What is the proper timer "now" convention for late interrupts?

zephyrproject-rtos / zephyr

Primary Git Repository for the Zephyr Project. Zephyr is a new generation, scalable, optimized, secure RTOS for multiple hardware architectures.

https://docs.zephyrproject.org

Apache License 2.0

10.32k stars 6.32k forks source link

What is the proper timer "now" convention for late interrupts? #12247

Closed andyross closed 5 years ago

andyross commented 5 years ago

Opening this new issue to get the giant (and IMHO mostly irrelevant) bike shed out of #11722 and #12204.

With the advent of pervasive tickless, we have a new API convention to argue about: What happens when a multi-tick timer interrupt is delayed?

Inside delayed timer callbacks, code may (and usually does) set more callbacks for future events. Should the "current" time used as the reference for these callbacks be (1) the "true" current time or (2) the time the tick was expected to be delivered?

Right now the code implements choice (2). The reasoning is that often you have periodic processing where a timeout callback always sets a new timeout N ticks in the future (this is exactly the way k_timer works, for example). Under choice (1), an interrupt delayed by 1 tick will add that tick to the sequence, and all further ticks will slowly fall behind the intended pace. With choice (2), we can recover the lost time and keep the timekeeping steady even in the face of giant latency problems. With choice (1), the default latency of the "next" interrupt can be held more constant[1], making it a better fit for code trying to do "realtime" control using the tick timer[2]. It's also worth pointing out that choice (2) results in a simpler implementation, and that the "saved expired timers list" implementation used in the old code had multiple bugs fixed during the rewrite.

Basically, the question is this: do we want a separate API variant (or maybe kconfig) available to allow code to use the convention it wants, or can we achieve what we want with the existing code?

[1] But IMHO this is of marginal value as we're by definition experiencing catastrophic latency problems already!

[2] IMHO a poor API fit if the code or interrupt environment can cause latencies like this.
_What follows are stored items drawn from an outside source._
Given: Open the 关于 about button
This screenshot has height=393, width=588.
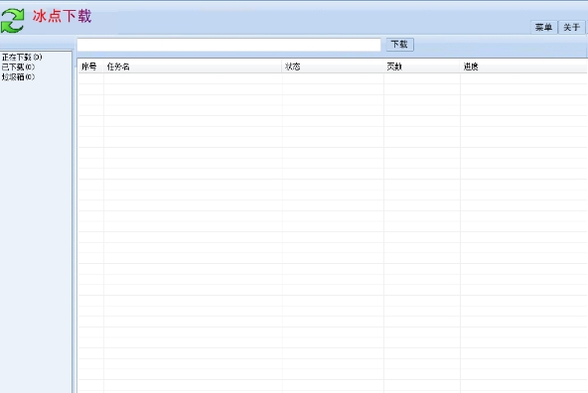Looking at the screenshot, I should point(572,27).
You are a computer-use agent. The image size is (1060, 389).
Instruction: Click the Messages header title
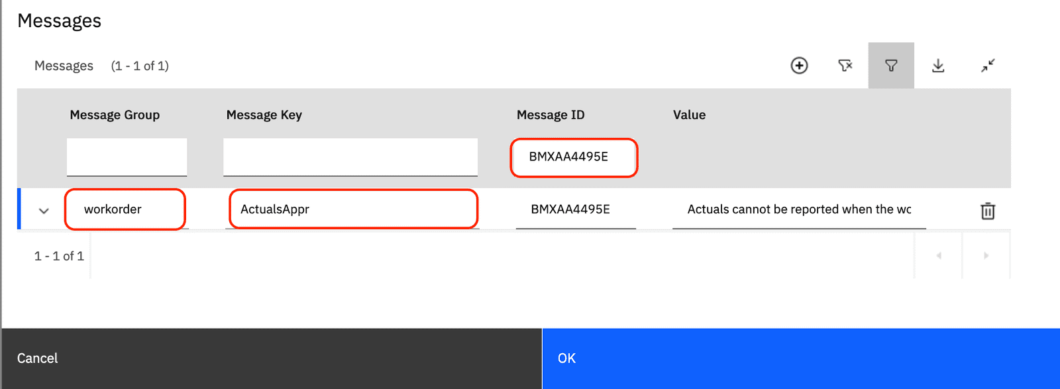60,21
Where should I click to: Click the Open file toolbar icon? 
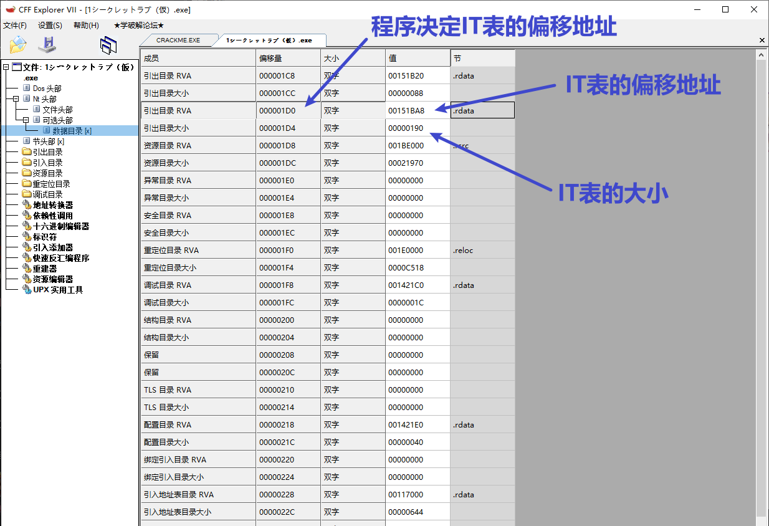18,45
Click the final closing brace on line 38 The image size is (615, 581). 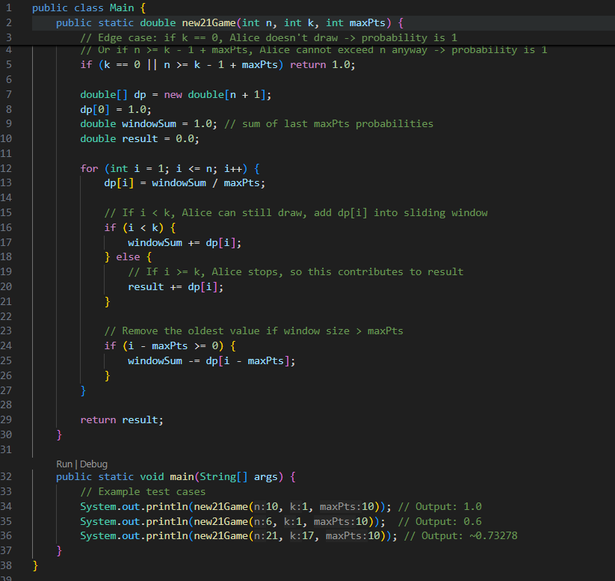(34, 565)
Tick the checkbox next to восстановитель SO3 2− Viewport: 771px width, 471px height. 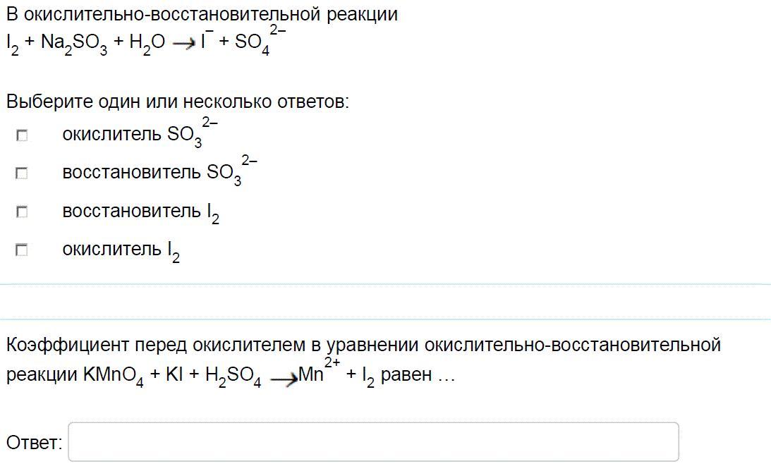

Such apps should be using separate hardware timers (most SoCs have a few available) or a higher priority tick timer.

pabigot commented 5 years ago

In the context of the current clock architecture where timeouts are tightly coupled to clock management, I think the current implementation is the best alternative. However, I do not like that the timeout is invoked without information about the true passage of time.

If Zephyr were to transition to a tickless system clock driven by a free-running monotonic fixed-rate counter that will not overflow in the life of the device (which I hope would be a design goal for #12068), I would prefer an alarm (timeout) infrastructure based on deadlines as absolute system times. Alarm callbacks should be invoked with access to the true system time and the deadline at which they were scheduled. Repeating alarms that are not cancelled before the callback returns should be re-scheduled, nominally at the interval after the original deadline, but at a different deadline if one is set before the callback returns.

See how systemd does this as an example.

andyross commented 5 years ago

I would prefer an alarm (timeout) infrastructure based on deadlines as absolute system times

So would we all, and that's what the API exposes. The problem is that we can't have that here because an interrupt was delayed. The question is how to recover from the failure.

pabigot commented 5 years ago

I would prefer an alarm (timeout) infrastructure based on deadlines as absolute system times.

So would we all, and that's what the API exposes.

I don't see that. I see both k_timer and _timeout using deadlines as a relative offset from "now", where "now" means "whatever value the kernel last managed to write into the curr_tick variable". If deadlines were given as absolute system times, there would be no reason for k_timer_start and _add_timeout to take a signed duration (ticks) parameter to define the deadline.

The problem is that we can't have that here because an interrupt was delayed.

Yes, because we're relying on a software-maintained tick timer. curr_tick is updated only when the kernel gets around to it; timeout deadlines are evaluated relative to and during curr_tick processing; and timeout callbacks are invoked during curr_tick processing at a point where curr_tick is frozen. Delays are unavoidable.

For systems where (a) the system time is driven by a free-running live monotonic counter that can't be delayed by interrupt processing, (b) deadlines are absolute values that can be compared with the live counter, and (c) the callback can compare the live counter against the time it was supposed to be invoked, I believe the problem largely just goes away (or is delegated to the callback, which is the same thing).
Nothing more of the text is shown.